◆ **HOW TO COMPLETE THIS TASK**: Verbatim copy, images removed: write out the entries below.

◆ **INPUT RECORDS**:
Segment Open

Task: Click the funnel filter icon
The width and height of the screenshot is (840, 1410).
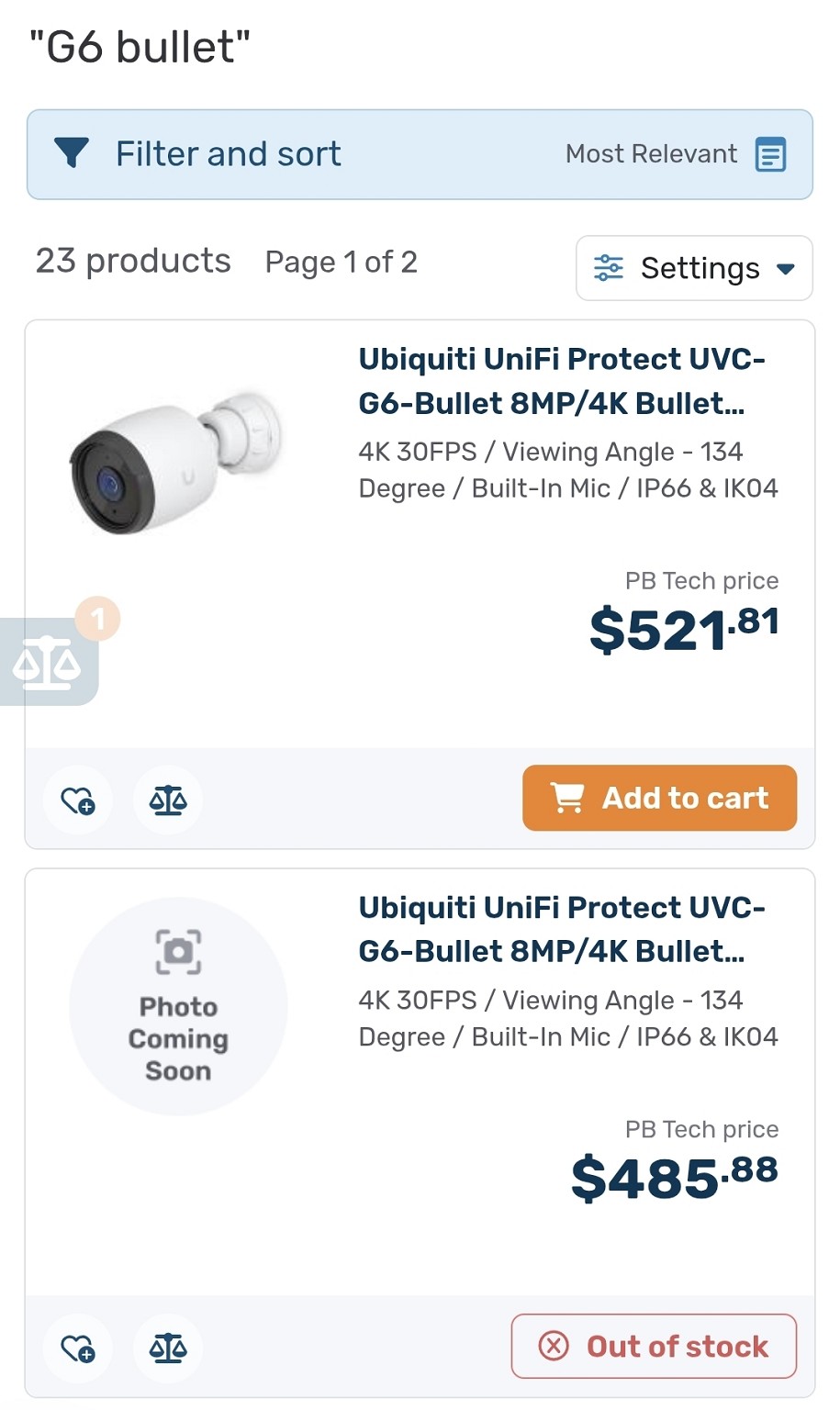Action: click(72, 153)
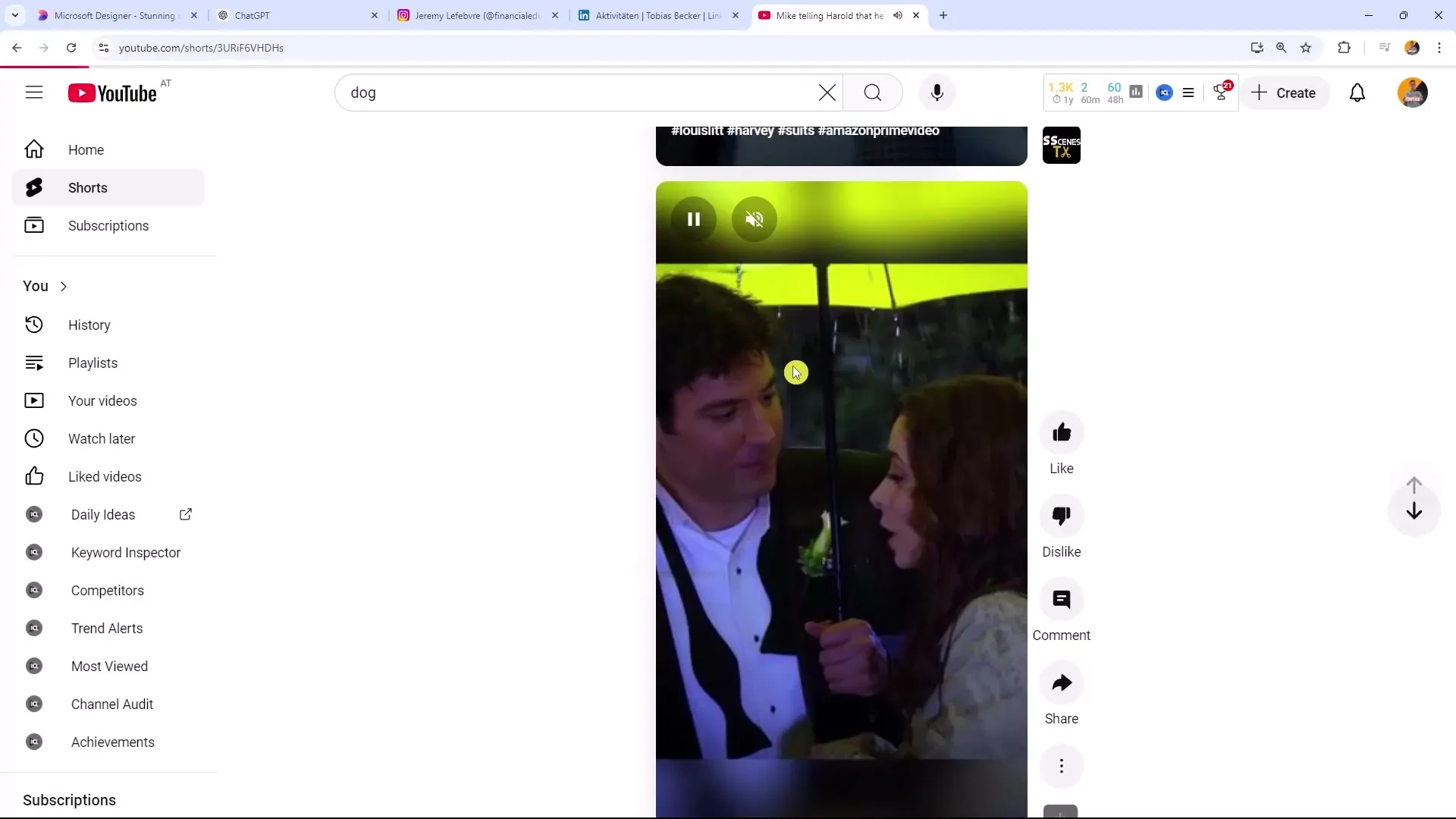Toggle the mute button on the video
The image size is (1456, 819).
pyautogui.click(x=754, y=218)
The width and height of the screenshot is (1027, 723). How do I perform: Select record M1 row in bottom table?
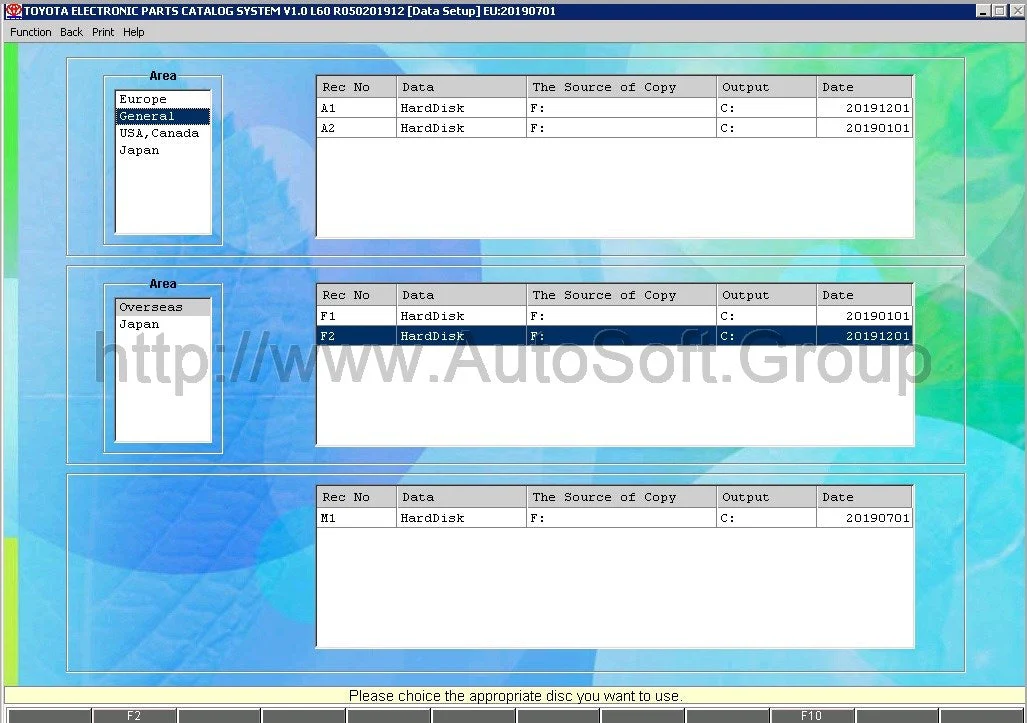613,518
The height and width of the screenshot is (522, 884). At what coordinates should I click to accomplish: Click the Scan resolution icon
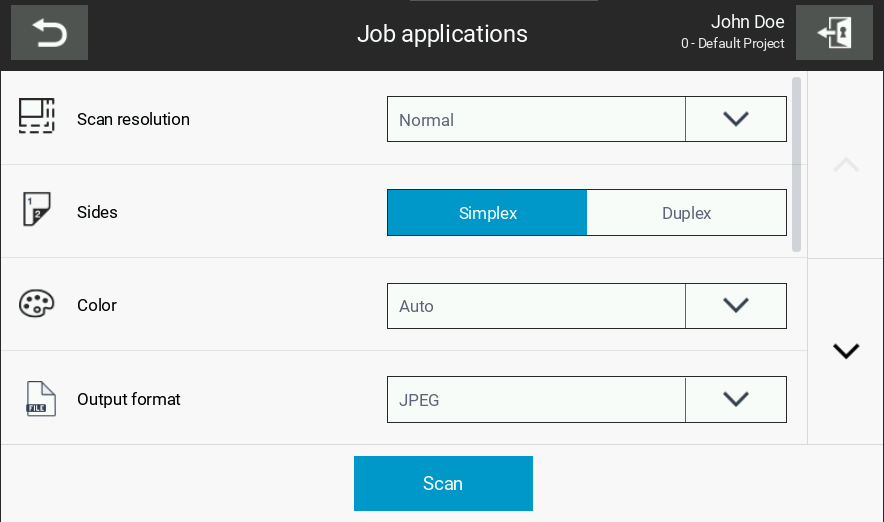(x=37, y=116)
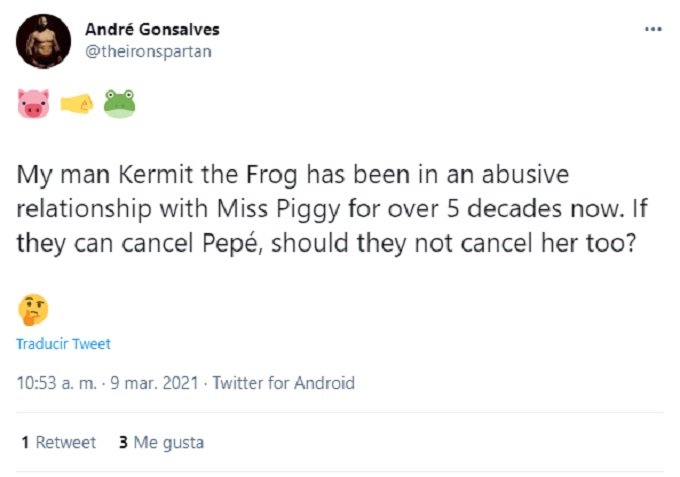The height and width of the screenshot is (477, 680).
Task: View the 1 Retweet list
Action: 58,442
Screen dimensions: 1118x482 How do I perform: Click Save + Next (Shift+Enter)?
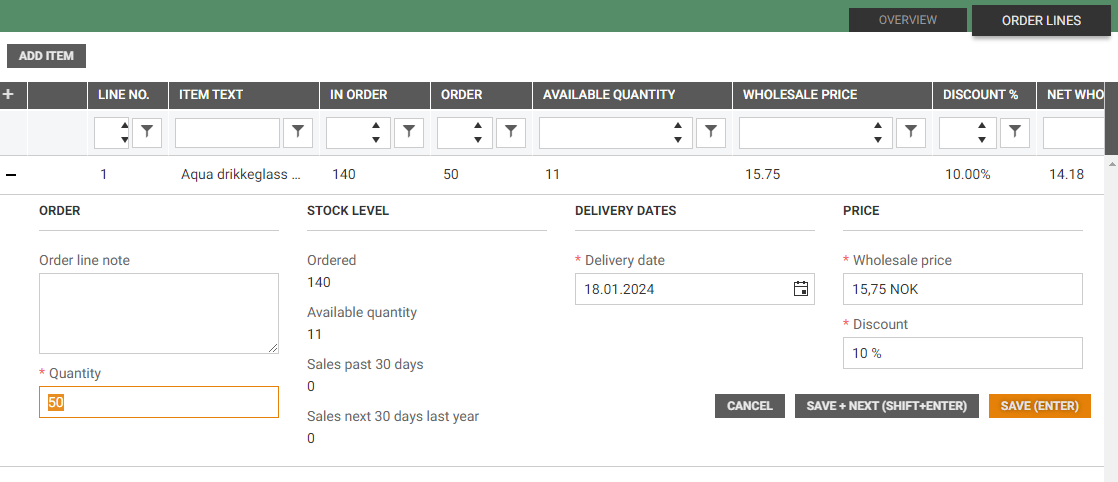886,406
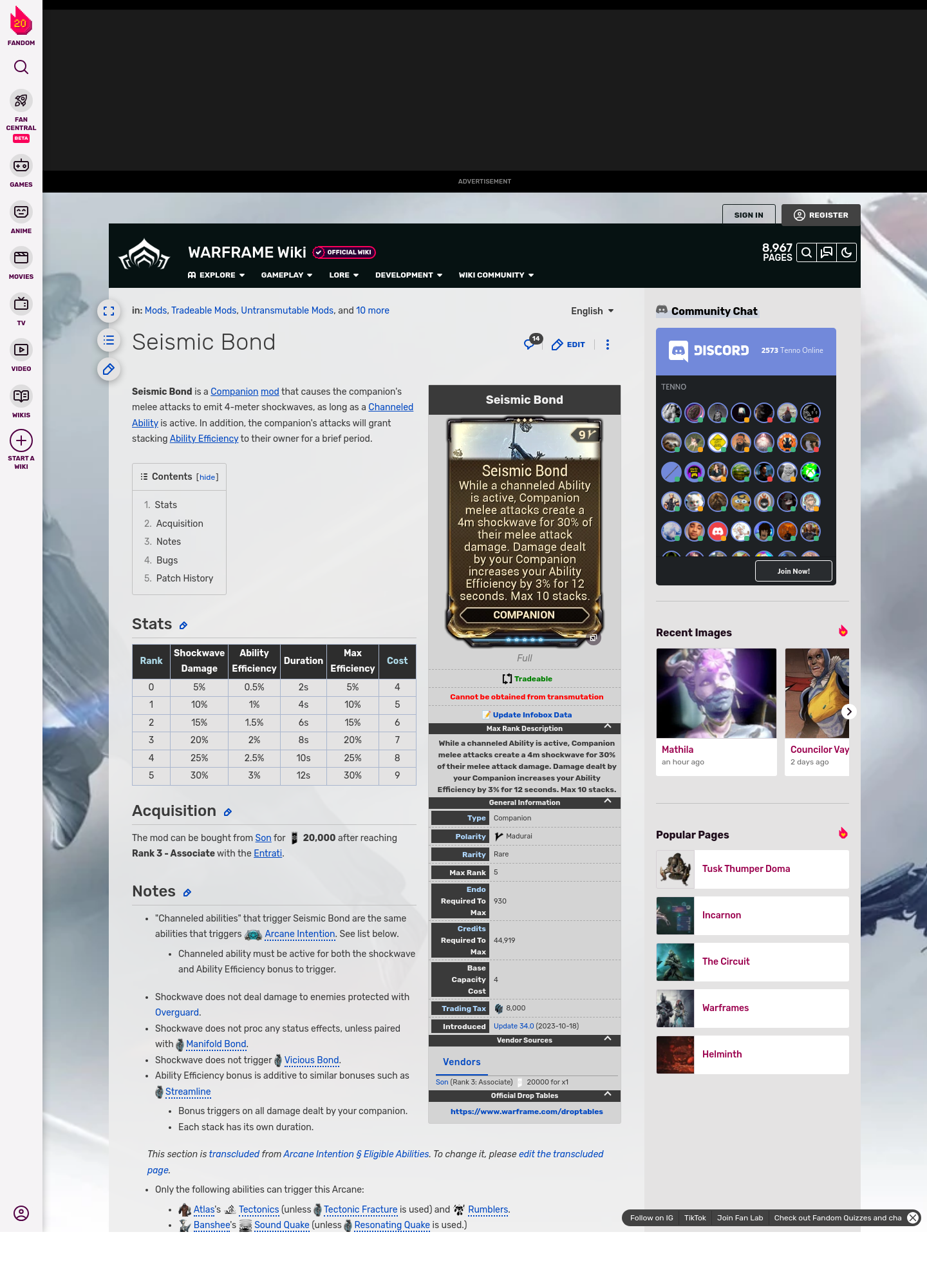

Segment Closed

◆ **RESPONSE TO THIS TASK**:
Task: Click the funnel filter icon
The width and height of the screenshot is (840, 1410).
Action: click(72, 153)
Toggle the mute button on the video
The image size is (1456, 819).
pyautogui.click(x=754, y=218)
The width and height of the screenshot is (1027, 723). How do I perform: Select record M1 row in bottom table?
613,518
The height and width of the screenshot is (522, 884). At what coordinates should I click to accomplish: Click the Scan resolution icon
(x=37, y=116)
The height and width of the screenshot is (477, 680).
Task: View the 1 Retweet list
Action: 58,442
Screen dimensions: 1118x482 How do I perform: Click Save + Next (Shift+Enter)?
886,406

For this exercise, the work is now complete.